Olympic medal record

Men's Boxing

= Richard Vogt (boxer) =

German boxer

Richard Vogt (26 January 1913 - 13 July 1988) was a German boxer who competed in the 1936 Summer Olympics.

In 1936 he won the silver medal in the light heavyweight class after losing the final against Roger Michelot.

==1936 Olympic results==
Below is the record of Richard Vogt, a German light heavyweight boxer who competed at the 1936 Berlin Olympics:

- Round of 32: bye
- Round of 16: defeated Erminio Bolzan (Italy) on points
- Quarterfinal: defeated Hannes Koivunen (Finland) on points
- Semifinal: defeated Francisco Risiglione (Argentina) on points
- Final: lost to Roger Michelot (France) on points (was awarded silver medal)

==Pro career==
After turning pro in 1938 Vogt, known as "Riedel", became a three-time German Light Heavyweight champion, and in 1942 lost on points in a fight for the European Light Heavyweight Title against Luigi Musina.
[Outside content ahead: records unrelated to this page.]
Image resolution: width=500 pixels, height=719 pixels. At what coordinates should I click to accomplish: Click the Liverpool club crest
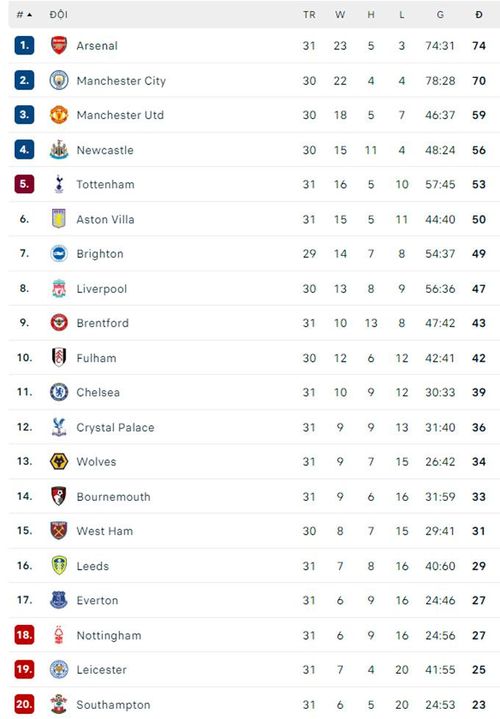[59, 288]
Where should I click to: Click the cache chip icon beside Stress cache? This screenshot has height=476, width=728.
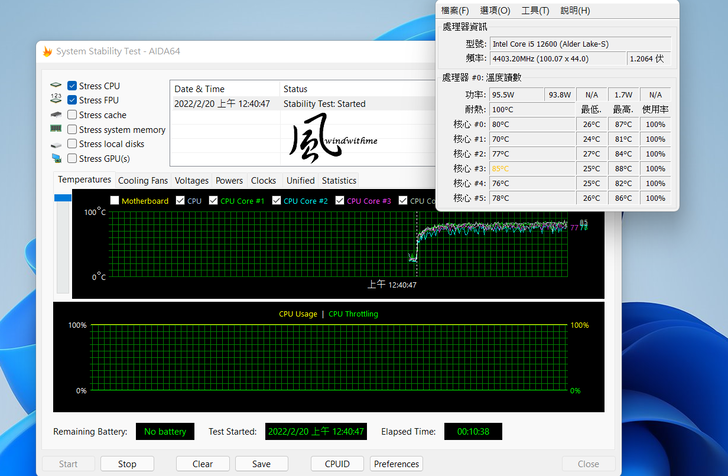click(56, 115)
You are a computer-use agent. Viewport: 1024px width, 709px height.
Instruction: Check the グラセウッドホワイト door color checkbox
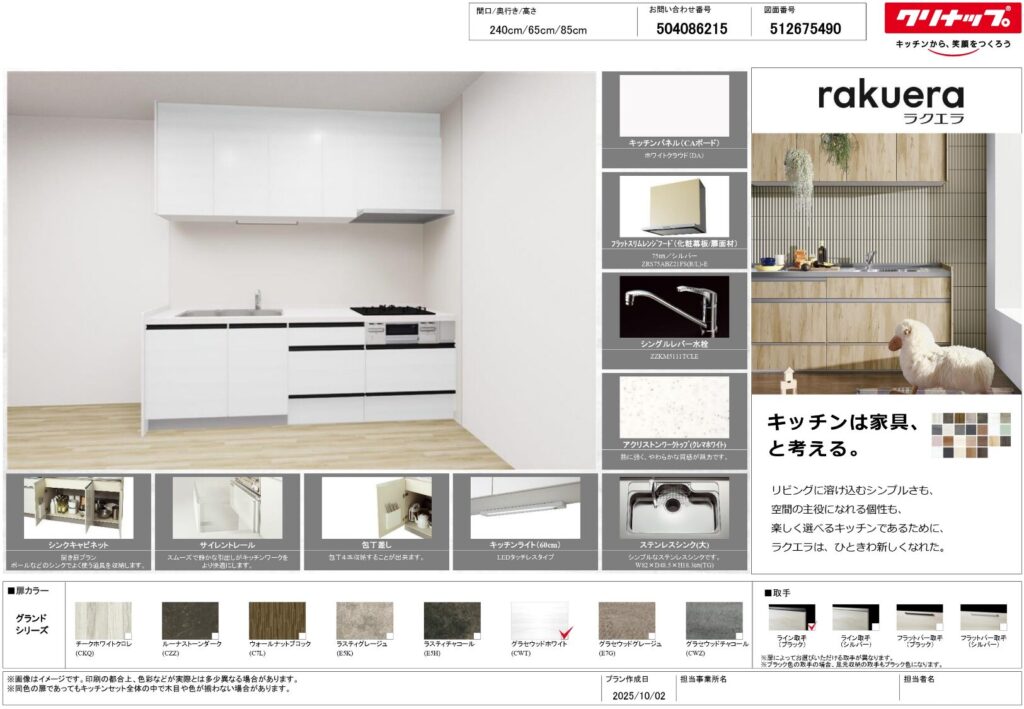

In 1948, before a crowd of 20,000 in Berlin, he beat former World Heavyweight champion Max Schmeling, aged 43, in the latter's last fight. Vogt had another 15 fights and retired at the age of 39 in 1952.

He spent his twilight years in a retirement home in Hamburg-Wandsbek. Vogt, who suffered from cancer and Parkinson's disease, died at the age of 75. In 2003, the Riedel-Vogt-Weg in the Jenfeld district of Hamburg was named after him.